= Text =
----

Rank-and-file employees at corrupt firms consistently get more stock options than do employees at companies that follow the straight-and-narrow. Among misreporting firms, employees at misreporting firms are offered more stock options during the fraud period than either before the fraud began or after it is over.
If you think that sounds like hush money, you’re probably right. Though it’s impossible to prove direct causation, there are high correlations between financial wrongdoing and employee options grants, Associate Professor of Accountancy Andrew Call says in his paper, “Rank and File Employees and the Discovery of Misreporting: The Role of Stock Options,” published in the Journal of Accounting and Economics.
Call, working with Professor’s Shivaram Rajgopal at Columbia University and Simi Kedia at Rutgers University reviewed the records of 663 firms subject to class action litigation from 1996 to 2011 and examined at their stock option behavior.
“The idea is if regulators give whistleblowers a financial incentive to come forward, do firms try to circumvent these incentives by keeping whistleblowers quiet?” Call says.
He and his colleagues looked at firms accused of wrongdoing during three periods: before, during, and after their alleged violations. They found companies issued 14 percent more options during the period of accused misbehavior than they had previously. After the fraud had stopped, the rate of stock option issuance dropped 32 percent.
“They ramped up, then fell back down,” Call says. “It’s circumstantial evidence, but it’s consistent with the hypothesis.”
Firms accused of malfeasance also granted more stock options than a control group of firms not accused of misdeeds.
“The second question was whether this kind of tactic deters whistleblowing,” Call says.
His research found that firms giving employees more stock options were less likely to be exposed by a whistleblower. Companies without a whistleblower granted 78 percent more stock options than those where an employee squawked about wrongdoing.
“The more options you give to your staff, the less likely it is that one of them will blow the whistle,” Call says.
For the study, Call considered only stock options given to rank-and-file employees, as opposed to executive stock options. “Typically, whistleblowers are not senior executives, but mid-level managers or below — the rank and file,” Call says.
Of course, employers don’t have to rely on options to keep workers quiet — they can also hand out raises, bonuses, perks, gifts, and other incentives. But stock options offer a couple of unique advantages: First, their value is dependent on the company’s stock price, and exposing wrongdoing causes a company’s stock to sink. Second, they cannot all be cashed in immediately before blowing the whistle, as employees often have to wait two to four years before their options vest and they can realize the gains.
“All the more reason for you to keep your mouth shut,” Call says. “If it were just shares of stock, you could sell while the price is high, then blow the whistle. With options, they’re keeping you financially married to the firm, intertwined with the well-being of the company’s stock.”
The fish that get away
Of course, many firms that are cheating don’t get caught. There’s no way to find out about their malfeasance, but Call took a theoretical peek by examining short selling.

----

= Data records =

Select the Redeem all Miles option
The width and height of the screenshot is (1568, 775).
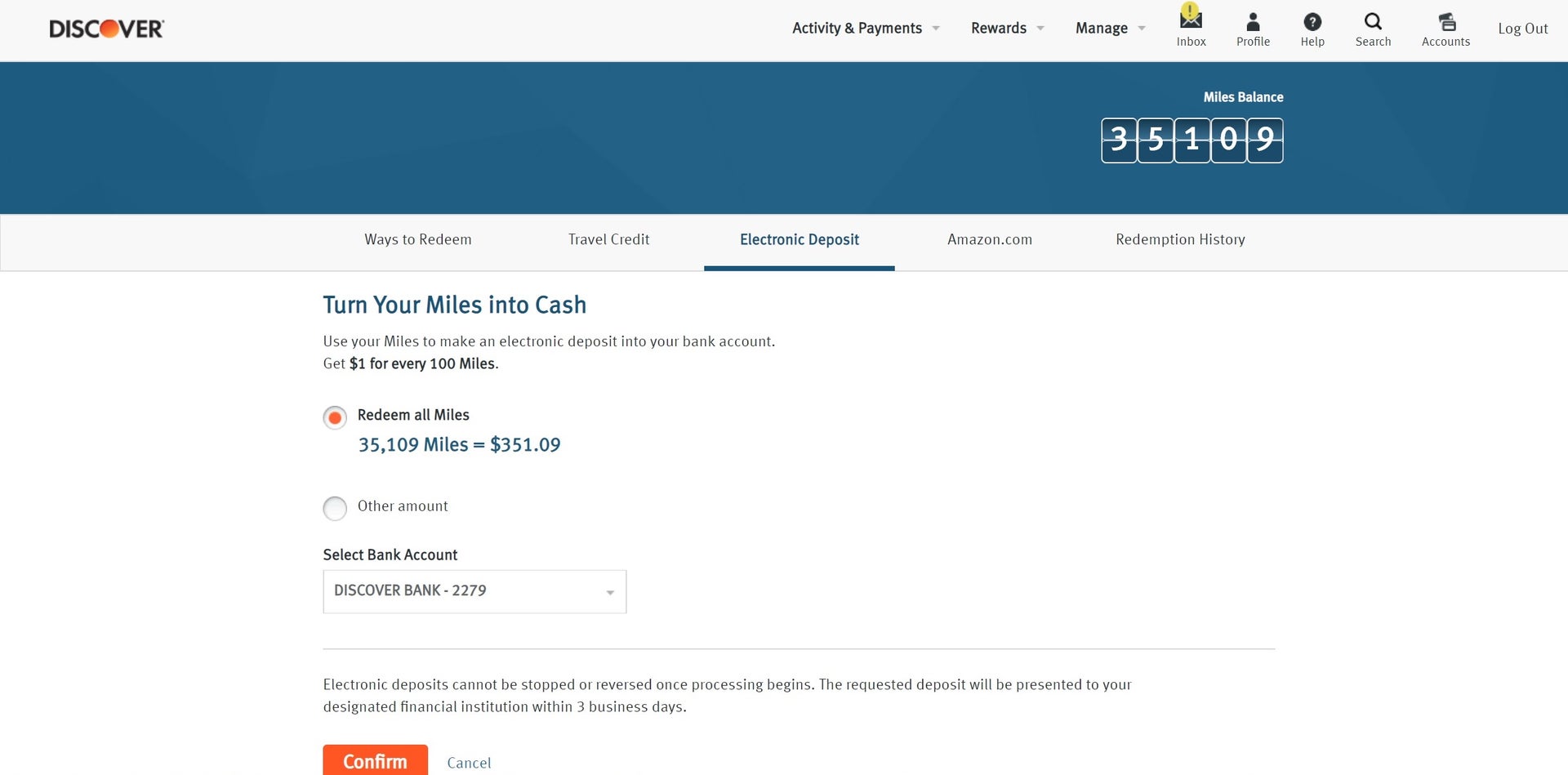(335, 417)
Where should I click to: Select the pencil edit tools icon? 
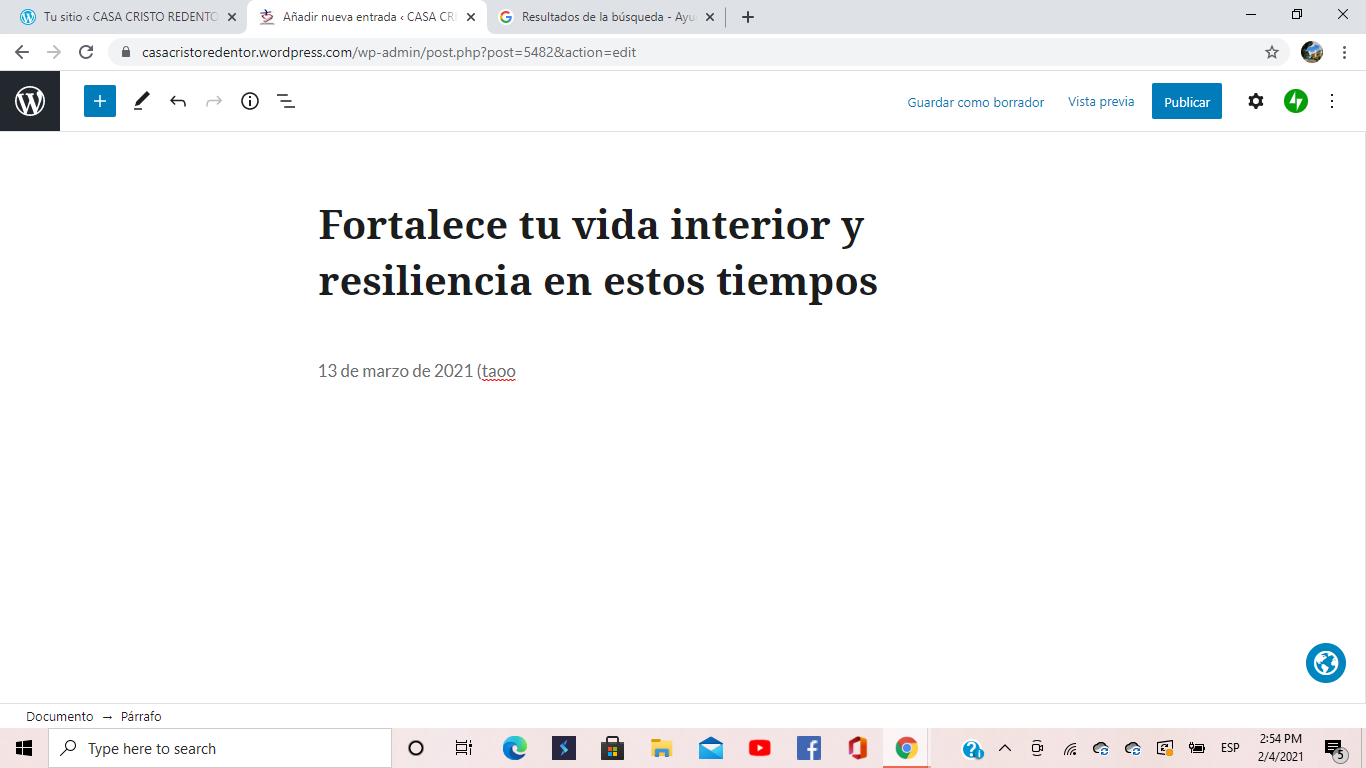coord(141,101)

----

= Set tasks =
1/ According to the stock options article, how many firms did the researchers review?
2/ Rewrite the stock options article from "Of course, employers" to "realize the gains.", substituting "salary increases" for "raises".
3/ Continue the stock options article from where it stops.

= Answers given =
1/ 663 firms subject to class action litigation from 1996 to 2011.

2/
Of course, employers don’t have to rely on options to keep workers quiet — they can also hand out salary increases, bonuses, perks, gifts, and other incentives. But stock options offer a couple of unique advantages: First, their value is dependent on the company’s stock price, and exposing wrongdoing causes a company’s stock to sink. Second, they cannot all be cashed in immediately before blowing the whistle, as employees often have to wait two to four years before their options vest and they can realize the gains.

3/
Short sellers are investors who bet against a firm, predicting its stock price will fall. They do so for many reasons — the price-to-earnings ratio may appear too high, or the company may have taken on too much debt, made a dubious acquisition, or lost customers to a competitor. Those are all legitimate reasons to sell short.
But investors in-the-know might also bet against a company if they’ve heard bad rumors about its conduct and believe prosecution is inevitable when its deeds come to light.
Call examined companies with strong business fundamentals but high volumes of short selling. “We argue that with abnormal short selling activity, there’s an increased probability that some violation is going on,” he says.
Perhaps not surprisingly, these firms granted more employee stock options than other firms.
To tell or not to tell
An interesting question raised by Call’s research is why whistleblowers expose some businesses over others. After all, stock options are nice, but successful whistleblowers can get paid much more.
As part of the whistleblowing provisions of the Dodd-Frank Wall Street Reform and Consumer Protection Act of 2010, the government has awarded a total of $111 million to 34 whistleblowers. Though rewards traditionally have not been significant, they have increased in recent years. The largest award given as part of Dodd-Frank was $30 million, awarded in September 2014. The tipster would have gotten even more if he hadn’t delayed reporting the fraud.
Another informant who reported a tax fraud — outside of the SEC’s jurisdiction — got a whopping $104 million award, though he also spent two-and-a-half years in prison for his role in the scheme.
But despite the possibility of significant gains, no one likes being labeled a snitch. It can also be bad for your career.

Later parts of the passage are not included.